Por isso, visando incentivar o desenvolvimento desta linha de investigação – as experiências no mundo do trabalho e suas relações com os regimes ditatoriais – surgiu a ideia de realização do I Seminário Internacional Mundos do Trabalho e Ditaduras no Cone Sul, numa iniciativa conjunta entre o Laboratório de Estudos dos Mundos do Trabalho e Movimentos Sociais da Escola de Ciências Sociais da FGV(CPDOC/FGV), o Departamento de História da PUC-Rio e o Instituto Multisciplinar da UFRRJ. Nesse sentido, o evento tem por objetivo fundamental analisar as ações, o protagonismo e a importância da classe trabalhadora durante as ditaduras civis-militares do Brasil, Argentina, Chile, Paraguai e Uruguai, em perspectivas comparadas e transnacionais.

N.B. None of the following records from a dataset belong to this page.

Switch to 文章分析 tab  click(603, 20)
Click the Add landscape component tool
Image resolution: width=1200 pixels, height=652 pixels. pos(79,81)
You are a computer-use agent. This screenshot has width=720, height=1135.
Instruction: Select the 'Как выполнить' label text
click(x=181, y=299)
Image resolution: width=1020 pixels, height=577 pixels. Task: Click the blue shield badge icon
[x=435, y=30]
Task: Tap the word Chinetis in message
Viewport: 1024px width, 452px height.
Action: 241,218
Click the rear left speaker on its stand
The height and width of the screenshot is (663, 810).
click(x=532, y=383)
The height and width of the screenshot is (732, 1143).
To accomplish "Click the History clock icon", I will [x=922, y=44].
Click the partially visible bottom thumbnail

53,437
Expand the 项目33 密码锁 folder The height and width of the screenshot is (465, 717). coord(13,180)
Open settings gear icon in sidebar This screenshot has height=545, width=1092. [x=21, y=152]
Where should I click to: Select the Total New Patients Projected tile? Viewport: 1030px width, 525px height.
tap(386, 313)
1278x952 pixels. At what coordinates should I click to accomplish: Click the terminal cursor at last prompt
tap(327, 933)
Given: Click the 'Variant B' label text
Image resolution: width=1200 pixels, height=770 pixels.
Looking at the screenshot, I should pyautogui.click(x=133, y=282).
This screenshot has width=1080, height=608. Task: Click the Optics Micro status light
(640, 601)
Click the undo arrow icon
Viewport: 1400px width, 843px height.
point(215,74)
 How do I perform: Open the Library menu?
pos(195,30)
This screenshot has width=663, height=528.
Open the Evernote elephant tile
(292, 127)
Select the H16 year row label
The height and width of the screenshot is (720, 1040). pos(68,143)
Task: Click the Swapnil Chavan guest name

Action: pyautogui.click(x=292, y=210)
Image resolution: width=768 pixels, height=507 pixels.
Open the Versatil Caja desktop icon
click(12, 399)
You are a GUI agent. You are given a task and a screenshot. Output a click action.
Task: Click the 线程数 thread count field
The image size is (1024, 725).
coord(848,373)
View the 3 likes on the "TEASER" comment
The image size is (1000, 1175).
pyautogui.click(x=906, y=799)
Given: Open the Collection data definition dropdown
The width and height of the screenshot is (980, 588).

Desta forma, o seminário articula-se com uma série de iniciativas de trocas e intercâmbios no campo historiográfico latino-americano, o que tem resultado na formação de redes acadêmicas e em uma crescente produção conjunta expressa em seminários, conferências, coletâneas, revistas, etc. No caso específico, os debates sobre história global do trabalho em variadas instituições internacionais e, particularmente as atividades do GT Mundos do Trabalho da ANPUH e seus seminários têm sido um campo fértil de intercâmbios e construção de debates intelectuais que estão na base desta proposta. De uma forma geral, o I Seminário Internacional Mundos do Trabalho e Ditaduras no Cone Sul pretende iluminar os processos de resistência e construção de alternativas políticas, bem como avaliar os mecanismos de controle, monitoramento, perseguição e violência voltados contra os trabalhadores(as). As formas de criação de consensos e incorporação dos trabalhadores por parte dos regimes autoritários também merecerão especial atenção. Interessa igualmente analisar as transformações sociais, econômicas e cultuarias daqueles anos e seus impactos na vida cotidiana dos trabalhadores e trabalhadoras.